Task brief:
Please answer these questions from the college baseball article:
1. When did the best player on the writer's college team commit to a college?
2. What is lesson number one about the road to college baseball?
3. According to the first sentence of the article's final paragraph, what is college baseball?

Text excerpt:
By Eric Johnson
Normally, it’s the time of year when high school juniors are waiting for calls, emails, and their first college offers. You might be among them. It’s an exciting time, especially when you hear that your friends are going to realize their dreams of playing college ball.
But there is a huge group of high school ballplayers who won’t be hearing from recruiters or coaches in the coming weeks or months. It’s tough, but not getting offers does not make you less of a ballplayer than your teammates who have already committed to schools. The best player on my college team didn’t commit to a college until Spring of his senior year, and he went on to be a consistent all-conference player and is now in the minor leagues.
Without contacts from coaches or recruiters, you might start questioning your chances of ever getting in. Your confidence fades. You hear yourself saying, “I’m thinking of trying to play ball in college.” Well, that’s ridiculous. That’s the worst thing you can say to yourself. Here’s lesson number one about the road to college baseball: If you love baseball, commit yourself one hundred percent. There can’t be any “thinking” or “trying” about it. Love the game, or leave it.
College baseball is a privilege. It was the most challenging thing I’ve ever done in my life. I hope that you get the opportunity to play the game in college because you will come to understand that it really is the “hard that makes it great.” Just as it was the most challenging thing I’ve ever done, it was also the most rewarding experience of my life. The memories of the people you meet, the experiences on and off the field, and the friendships you form will last a lifetime, whether or not you play professionally. But there’s a price. Playing collegiate baseball is hard. It’s literally blood, sweat, and tears. I can guarantee that you’ll face a time when you aren’t sure if you can go on playing, maybe because of a slump, an injury, a coach, a brutal workout, academic struggles, overwhelming time commitments or a million other reasons.

Source data:
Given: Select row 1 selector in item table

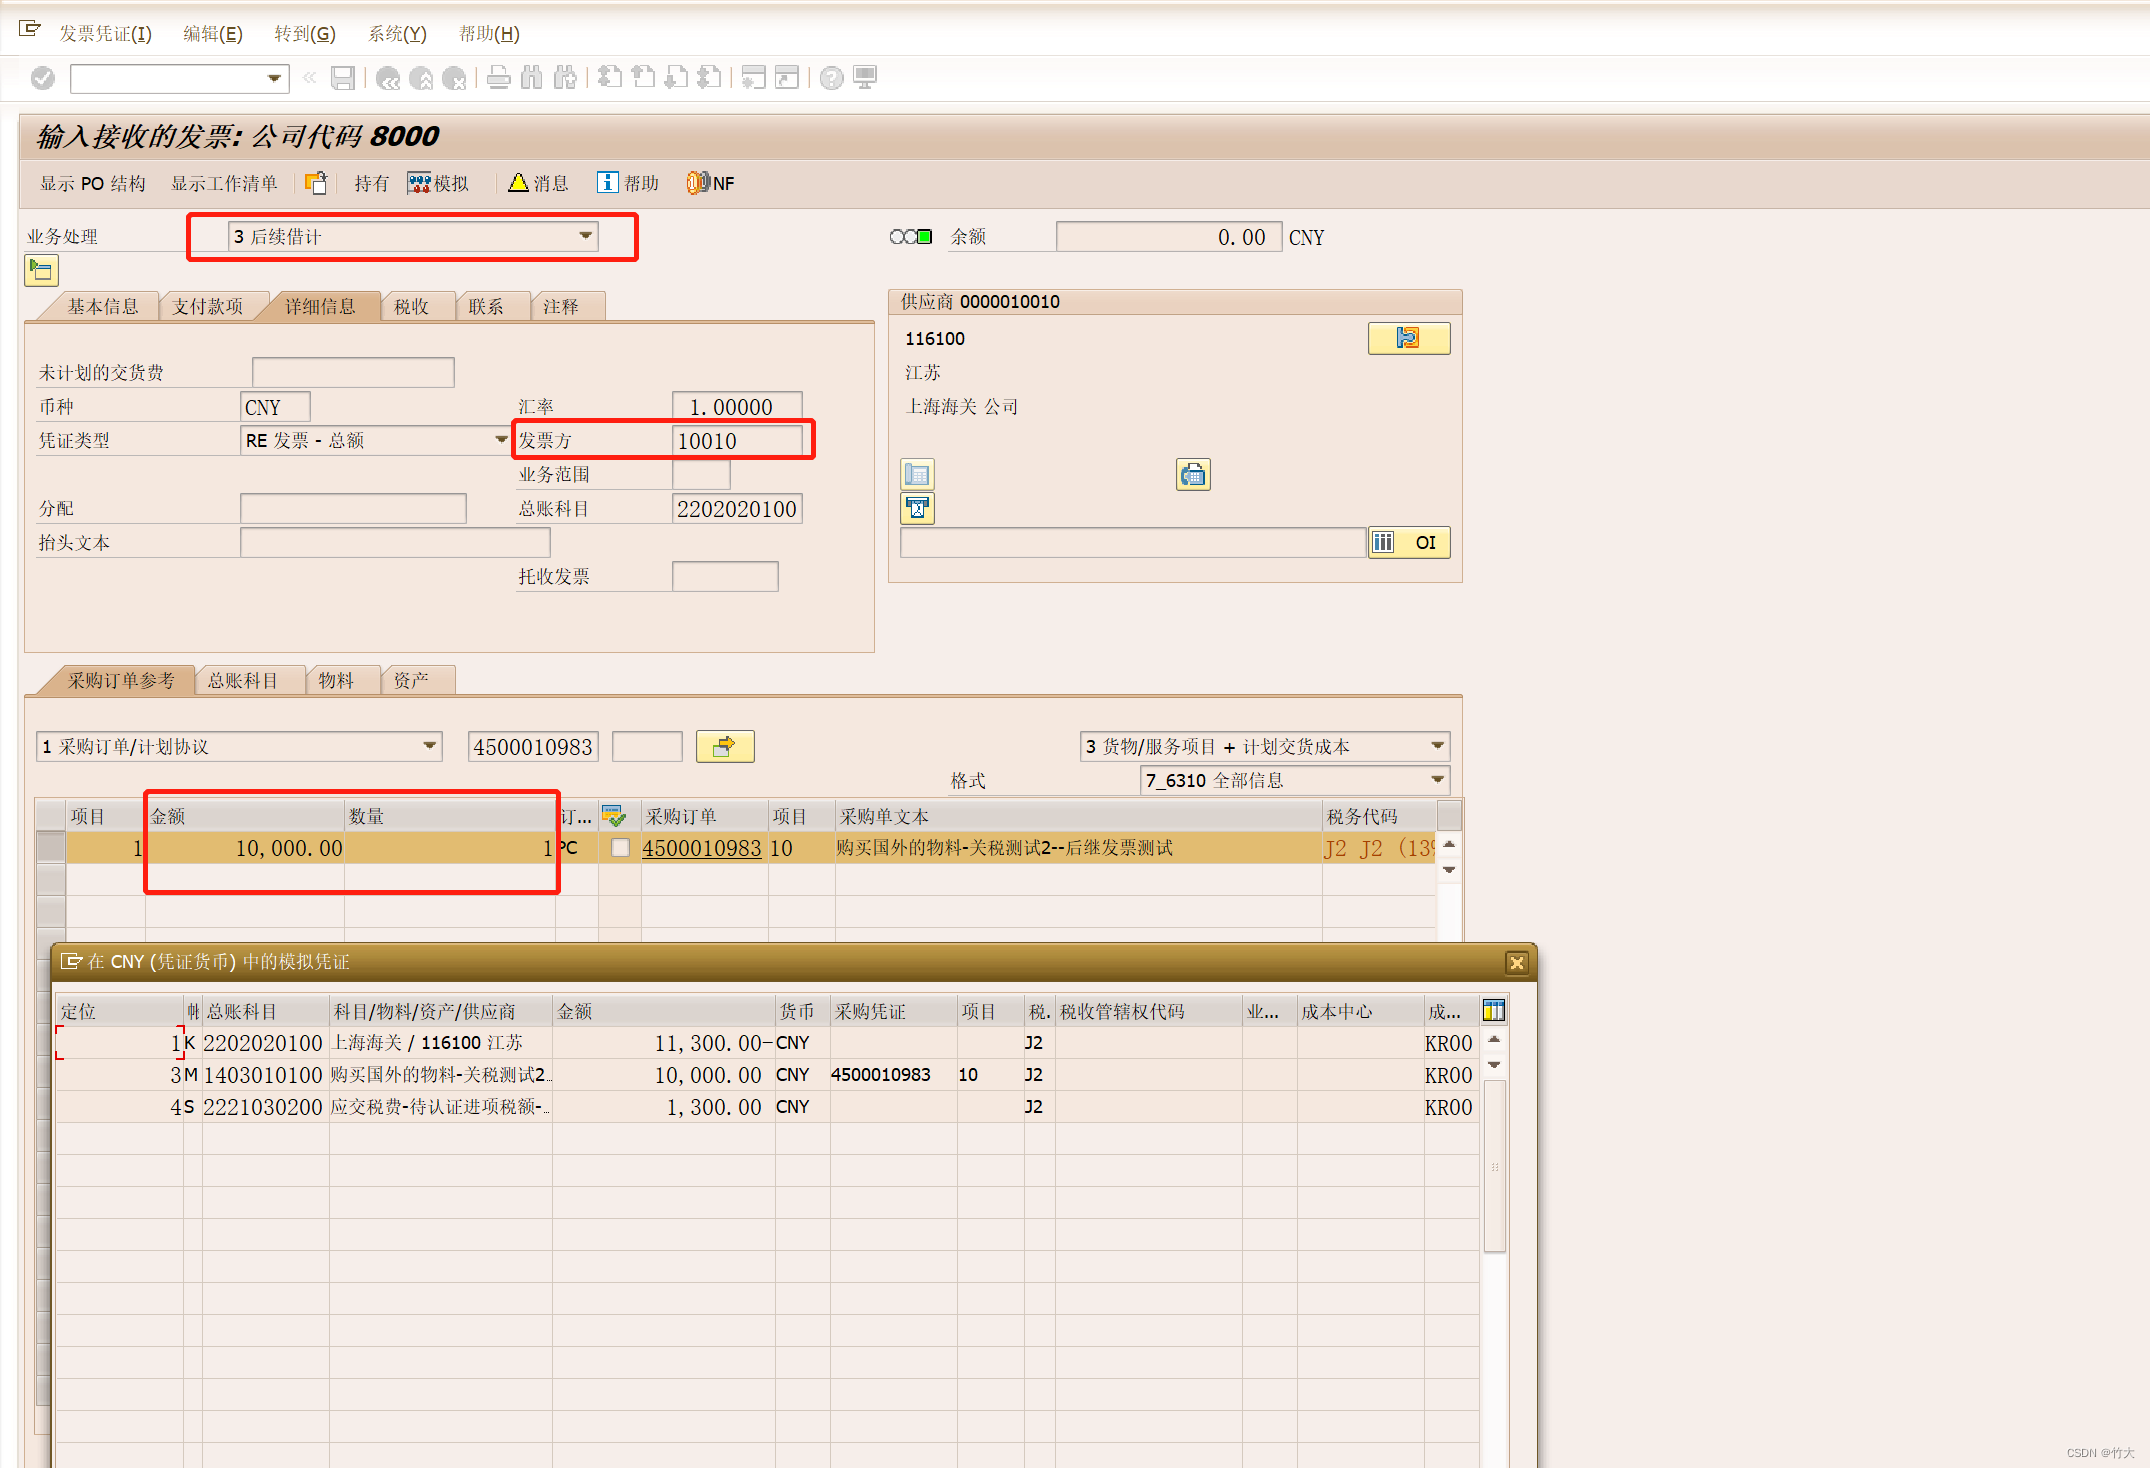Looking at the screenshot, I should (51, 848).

Output for this exercise:
1. In the spring of his senior year.
2. If you love baseball, commit yourself one hundred percent.
3. A privilege.